Arbitrary Read and Write in WebKit Exploit

TLDR:
We achieve arbitrary read/write in the JavaScriptCore of WebKit.

Series

Introduction

In the last post we followed some awesome technique Niklas used in his exploit and crafted some crazy memory layout of f'ed up objects in memory. But now it's time to put it all together and create an arbitrary memory read and write primitive.

The Victim Object

We are building here on the setup from last post. Let's recap how the victim object looks like in memory. The victim object is an ArrayWithDoubles, so it has a butterfly that contains Double elements. And we must not forget the properties of victim object. victim.a and victim.p123. Victim is one of the objects created by this spraying loop below:

// from spray
for (var i=0; i<1000; i++) {
    var array = [13.37];
    array.a = 13.37;
    array['p'+i] = 13.37; // for structureID spray
    structure_spray.push(array);
}

We have seen already why we use incremental p properties - they are used to force allocating new structure IDs. But why do we also create the array.a property? We will explore that now.

Haxing The Victim

As you can see from the above image, we have the victim object. You may also remember that we have f'ed up memory and we can use the hax object to change the victim (that's because hax's butterfly is pointing to the victim). So accessing the second element of the hax (hax[1]) would give us the butterfly of the victim since hax points to the metadata of the victim. We've used this behavior to point the victim's butterfly to boxed or unboxed objects before, to mess around with their butterflies.

Arbitrary Read/Write

We know victim has the property a and we know from examining memory that the property a is stored in the butterfly - on the left side of the butterfly. So from victim object's point of view, if you read or write to the .a property you follow the butterfly address, go a bit to the left (-0x10), and you end up at the property .a in memory.

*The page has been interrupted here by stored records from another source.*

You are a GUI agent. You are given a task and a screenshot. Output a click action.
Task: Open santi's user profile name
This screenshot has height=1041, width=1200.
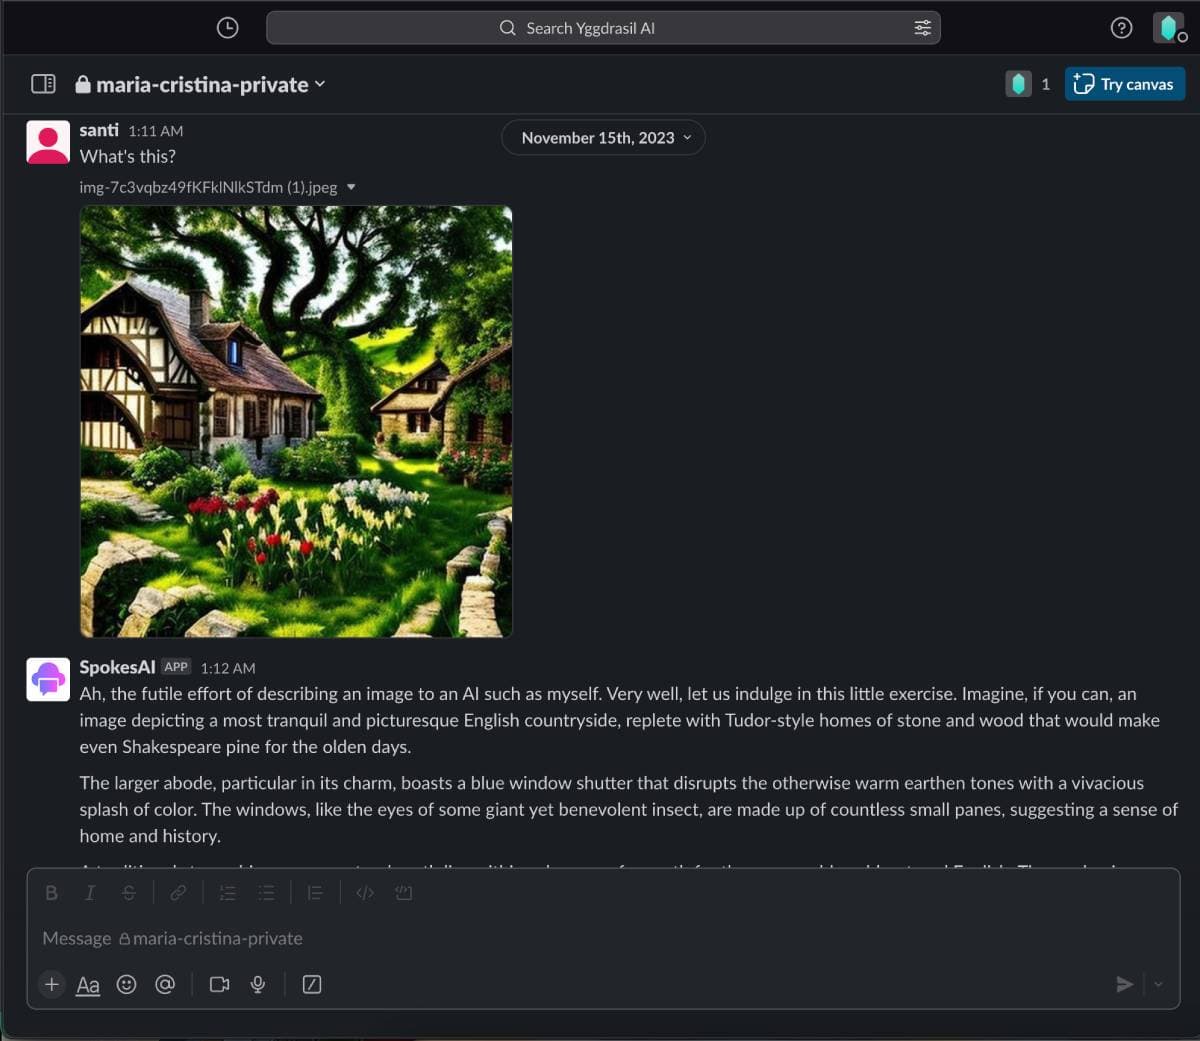click(99, 130)
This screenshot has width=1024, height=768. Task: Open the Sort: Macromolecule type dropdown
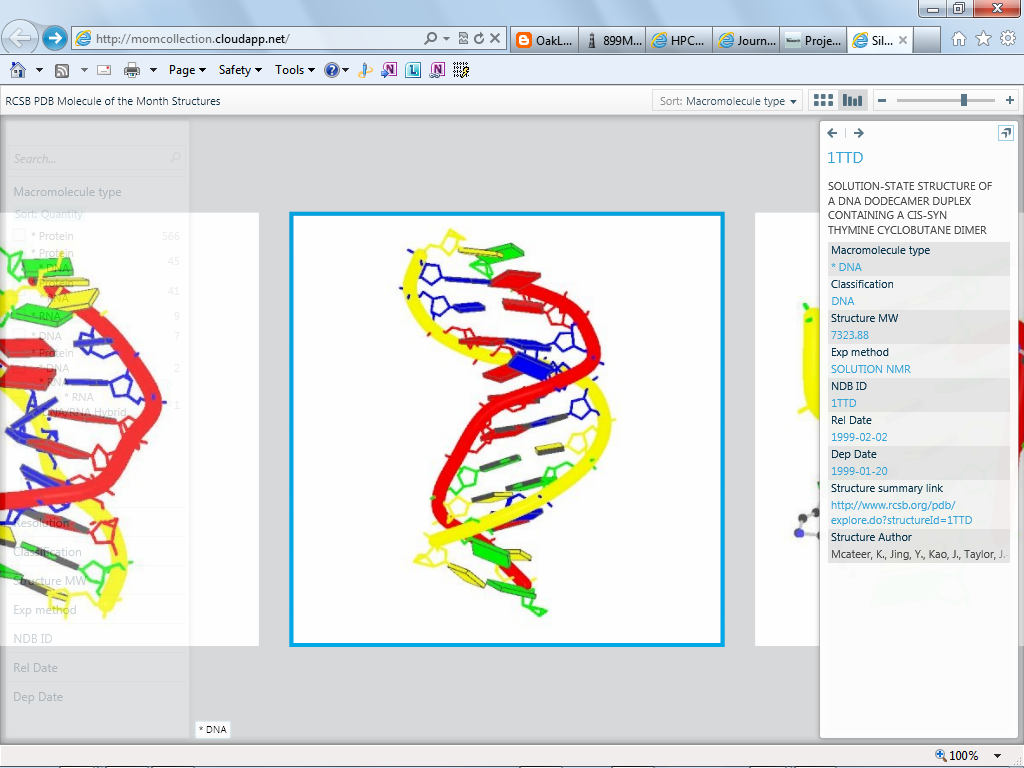click(x=728, y=101)
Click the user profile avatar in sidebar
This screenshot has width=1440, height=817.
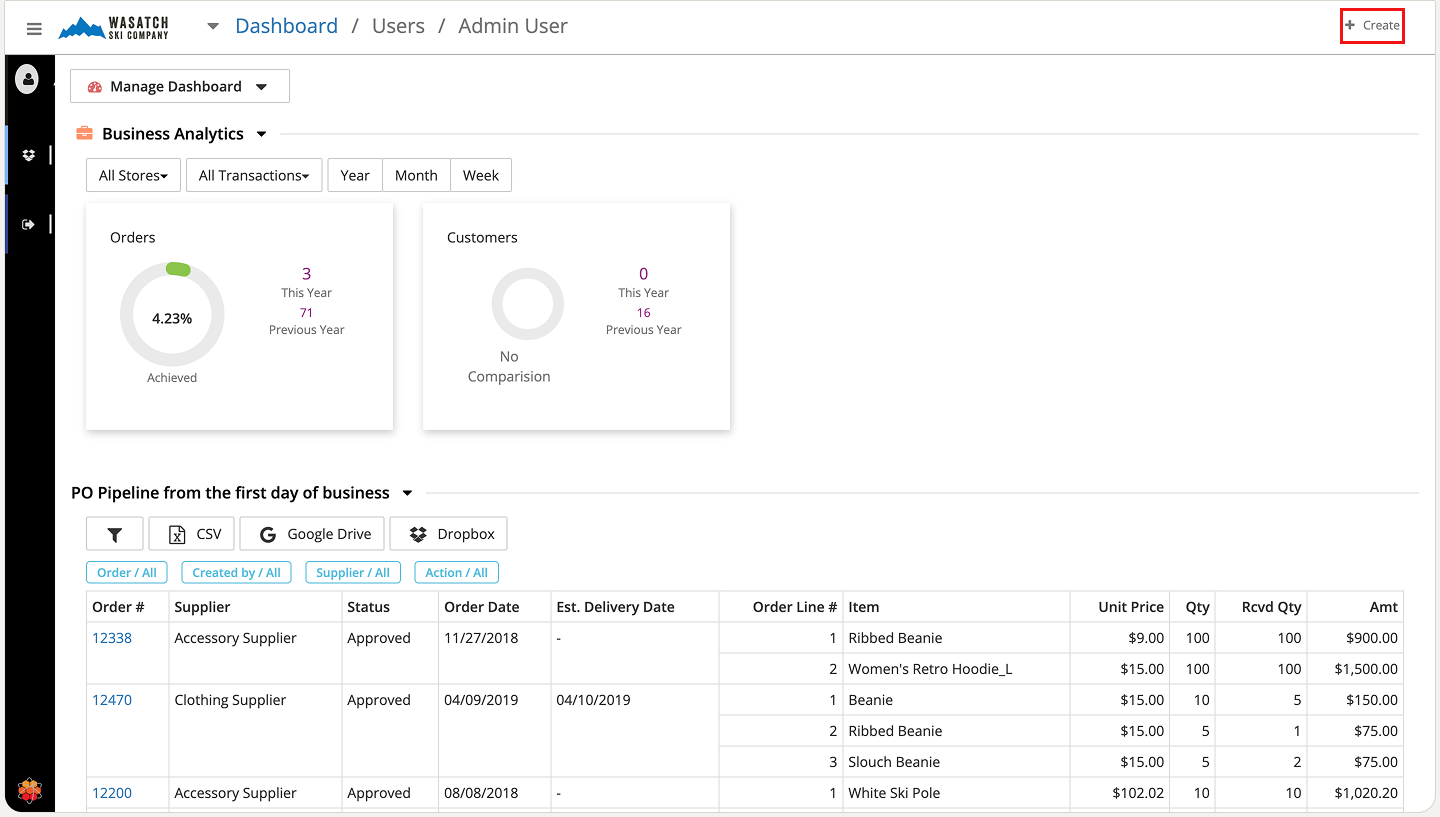(27, 79)
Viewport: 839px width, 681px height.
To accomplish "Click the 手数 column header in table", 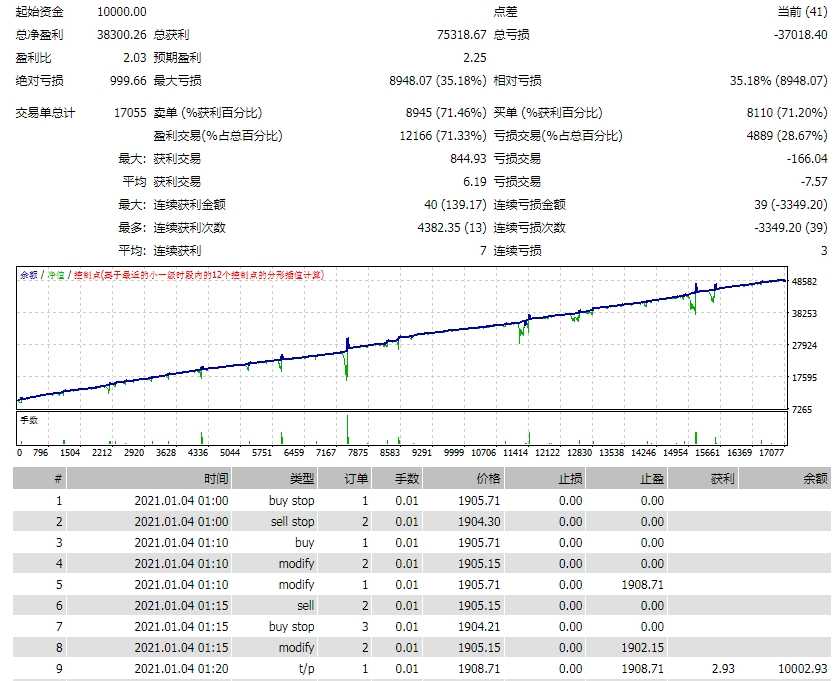I will tap(406, 479).
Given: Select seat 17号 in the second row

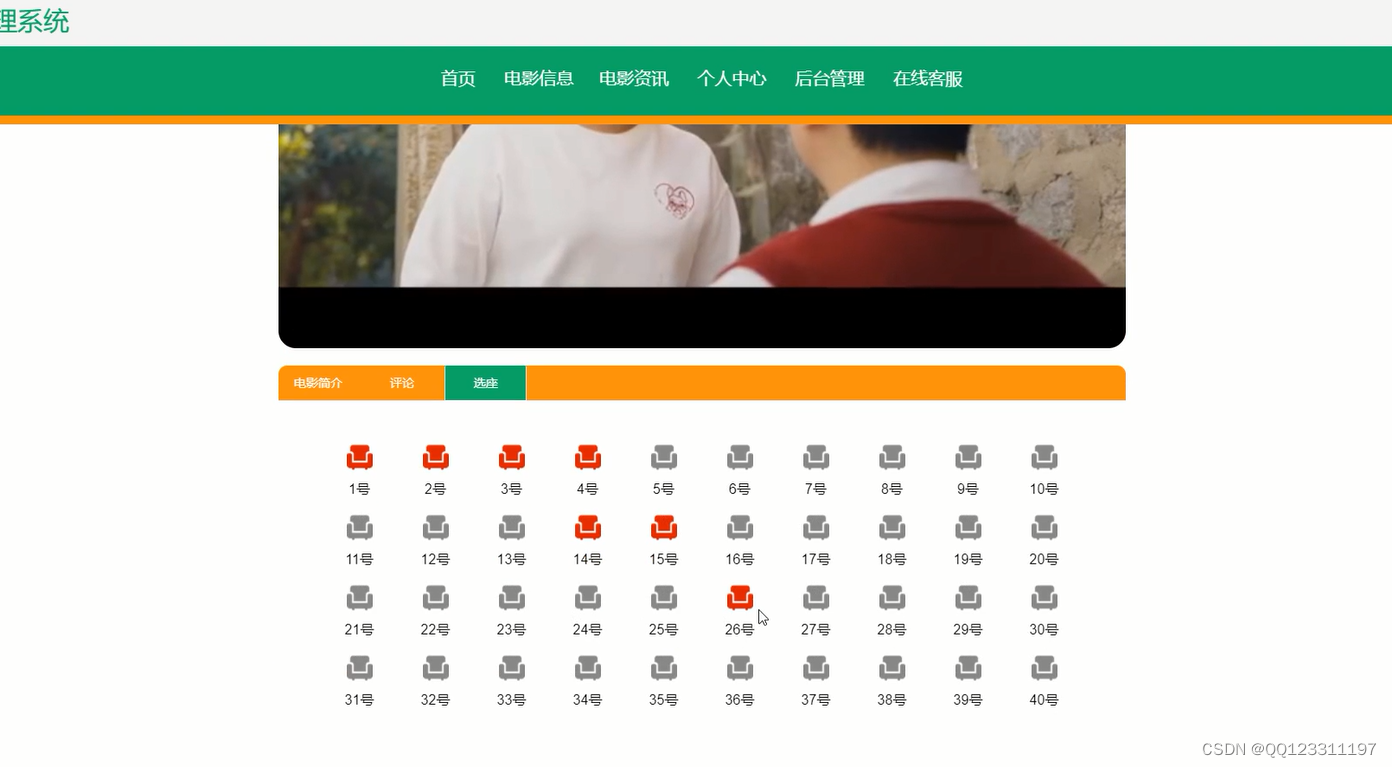Looking at the screenshot, I should [x=816, y=527].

Now if we control the address of the butterfly of the victim object, we can point it to anywhere in the memory. And then the .a property allows us to access memory at -0x10 from that butterfly address - achieving an arbitrary read. So let's write a quick function to do this for us.

read64 = function (where) {
    f64[0] = where
    u32[0] += 0x10
    hax[1] = f64[0]
    return victim.a
}

As you can see, we take the address as a double value where, and we add +0x10 to it (because accessing the .a property will subtract 0x10 from the address). Now we overwrite the butterfly of victim by writing the value to hax[1]. And now accessing the .a property will simply return the value at that address - we have an arbitrary read.

The arbitrary write primitive is basically the same.

write64 = function (where, what) {
    f64[0] = where
    u32[0] += 0x10
    hax[1] = f64[0]
    victim.a = what
}

Here, we take the address where and also the data that we want to write as what. We add +0x10, like we did with the read primitive, and finally we write to the .a property by assigning what to .a. Arbitrary write.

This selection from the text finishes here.